Don Quijote, silâhtarının saflığına gülmekten kendini alamadı; istediği zaman, istediği şekilde, ister hevesle, ister hevessiz pekâlâ şikâyet edebileceğini bildirdi; şövalyelik yasalarında buna karşı hiçbir şey okumamıştı o güne dek. Sancho, yemek saatinin geldiğine dikkatini çekti. Efendisi, henüz yemesine gerek olmadığını, onun canı istediği zaman yiyebileceğini söyledi. İzni alan Sancho, eşeğinin üstünde mümkün olduğunca yerleşip heybelerine koymuş olduğu şeyleri çıkardı; hem yiyor, hem efendisinin peşinden ağır ağır gidiyordu; arasıra tulumunu öyle bir hazla kafasına dikiyordu ki, Malaga'nın en haz düşkünü meyhanecisi görse, kıskanırdı. Bu şekilde sık sık yudumlar alarak giderken, efendisinin vaatlerinden hiçbirini hatırlamıyor, macera peşinde koşmayı da, ne kadar tehlikeli olursa olsun, bir iş değil, eğlence kabul ediyordu.

O geceyi ağaçların arasında geçirdiler.
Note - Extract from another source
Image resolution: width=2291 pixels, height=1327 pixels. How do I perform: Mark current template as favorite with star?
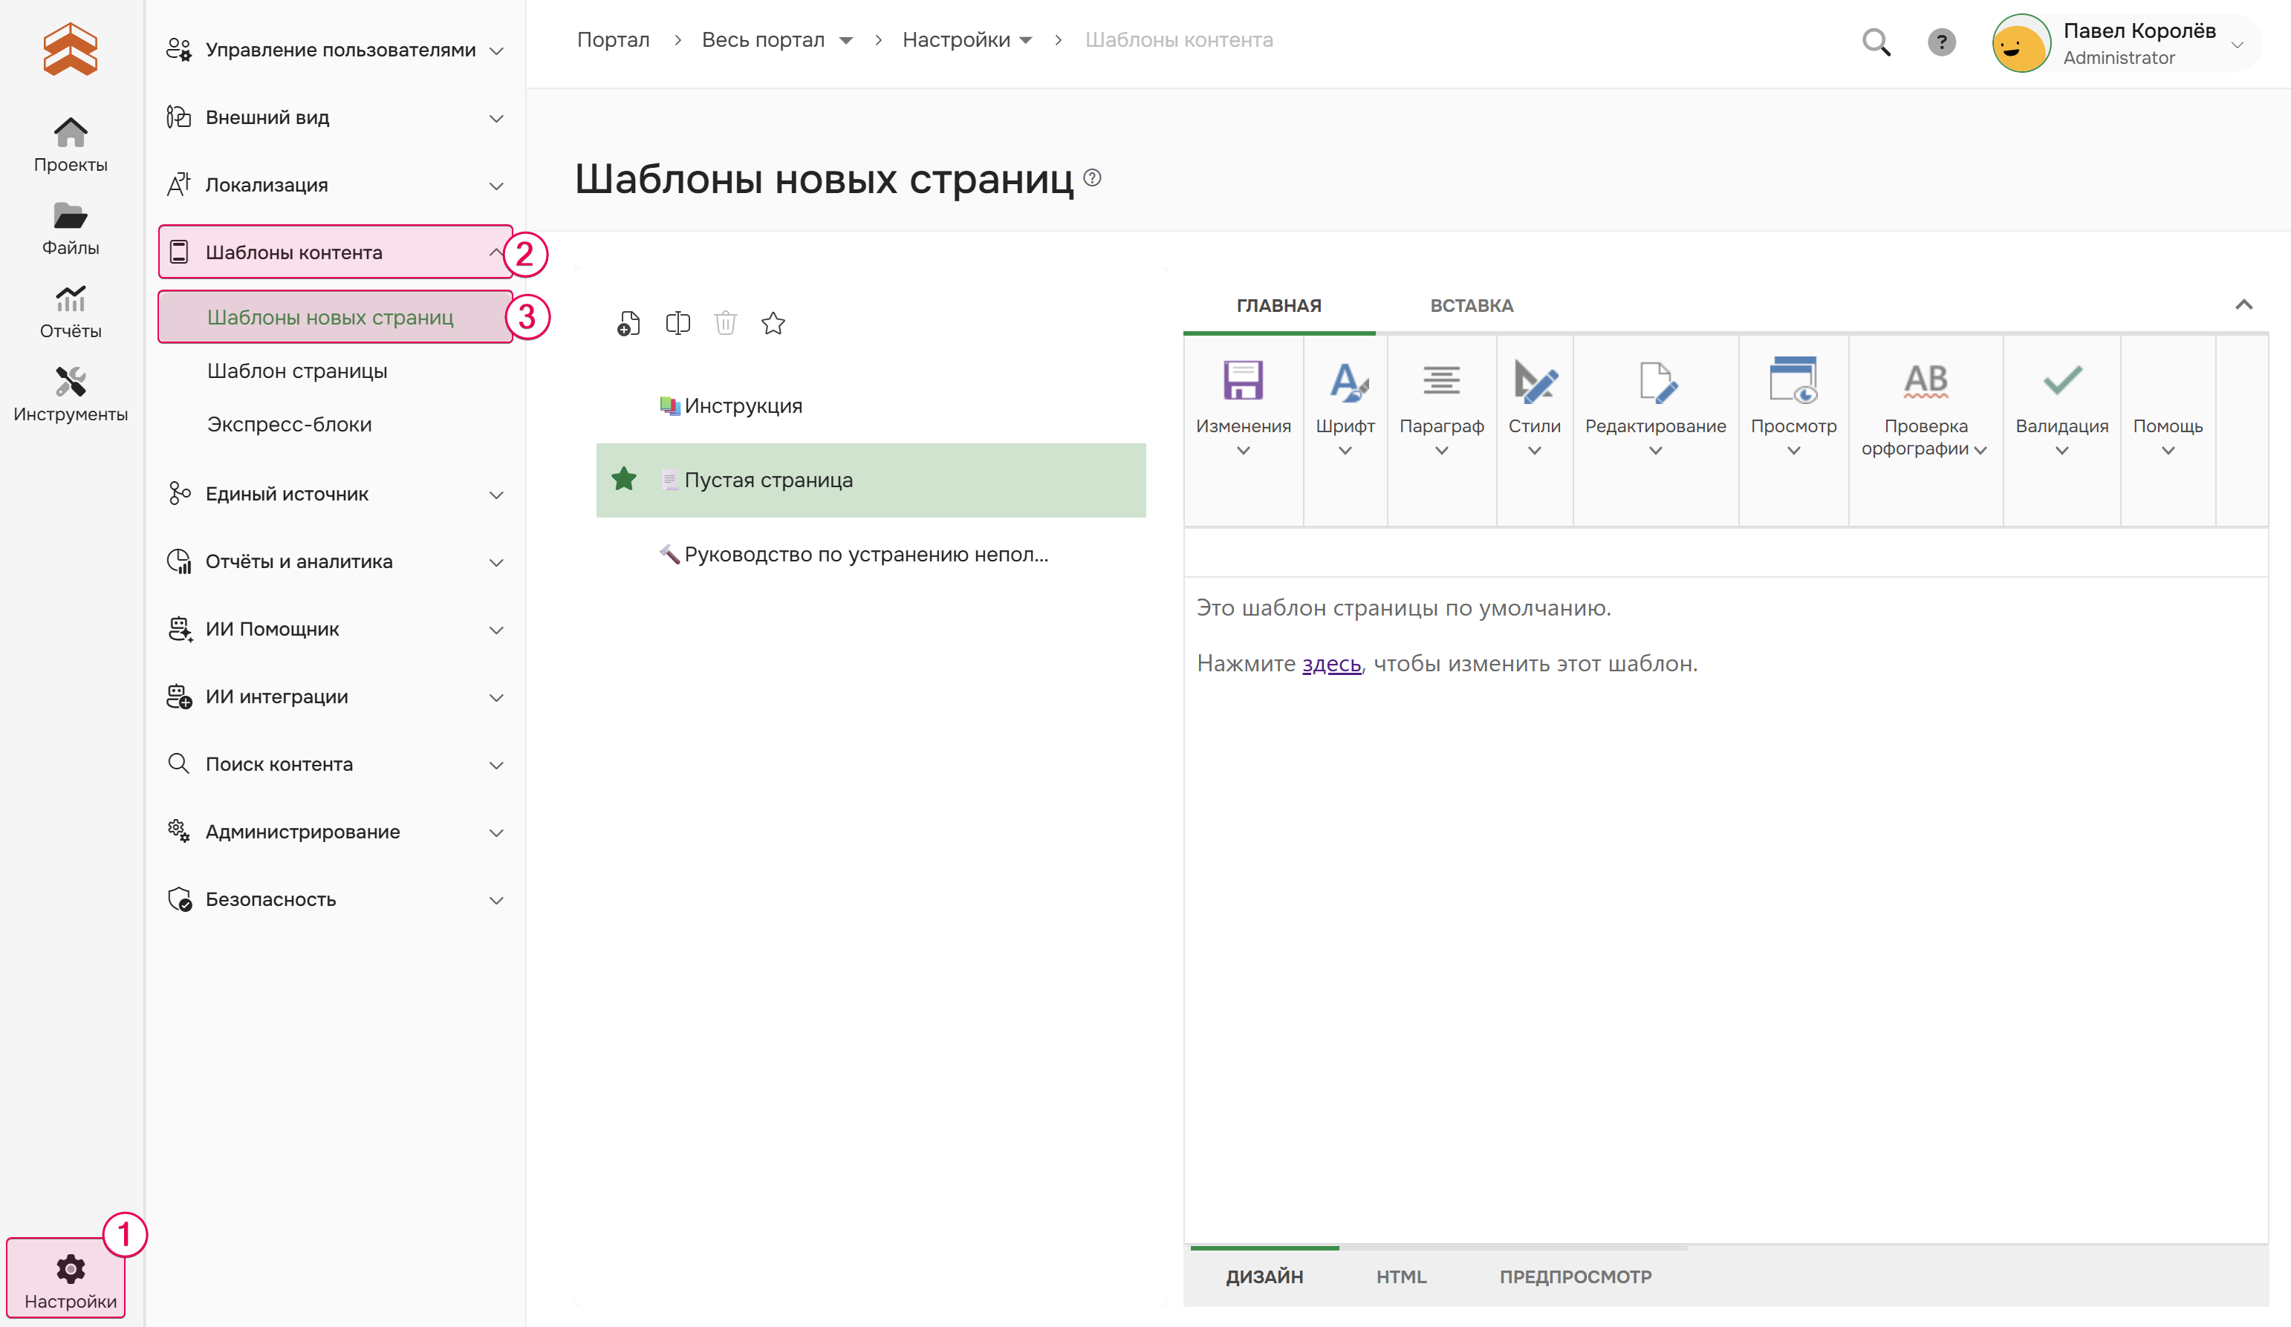773,323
Don Quijote ağaçların birinden, mızrak görevi yapabilecek kuru bir dal kopardı, kırılan mızrağının demirini dala taktı. Don Quijote bütün gece uyumayıp sevgili Dulcinea'sını düşündü; kitaplarda okuduğuna göre, şövalyeler birçok gece ormanlarda, çöllerde, hiç uyumayıp sevgililerini düşünerek oyalanırlardı, o da onlar gibi yaptı. Sancho Panza geceyi bu şekilde geçirmedi; midesi doluydu, üstelik de hindiba suyuyla değil; bu sayede deliksiz bir uyku çekti. Efendisi seslenmese, ne yüzüne vuran güneş ışınlarıyla, ne çok sayıdaki kuşun yeni günü neşeyle selâmlayan şarkılarıyla uyanacağı yoktu. Uyandığında tulumdan bir yudum içti ve bir önceki geceye göre hafiflemiş bulunca yüreği sıkıştı; eksiğini bu kadar çabuk tamamlamak durumunda olmadıklarını düşünüyordu. Don Quijote kahvaltı etmek istemedi, çünkü dediğimiz gibi, tatlı anılarla beslenmeyi kafasına koymuştu. Tekrar Puerto Lapice yolunu tuttular ve öğleden sonra üç sularında varabildiler. Don Quijote görür görmez dedi ki:

"Kardeşim Sancho Panza, işte burada, serüven denen şeye boğazımıza kadar batabiliriz. Ama haberin olsun, beni dünyanın en tehlikeli durumunda bile görsen, bana saldıranların aşağılık, soysuz kimseler olduğunu görmediğin takdirde, beni korumak üzere elini kılıcına atmayacaksın; ama eğer saldıranlar aşağılık adamlarsa, yardım edebilirsin. Eğer şövalye iseler, sen şövalye unvanı almadığın sürece, şövalyelik yasalarına göre bana yardım etmene kesinlikle izin yoktur."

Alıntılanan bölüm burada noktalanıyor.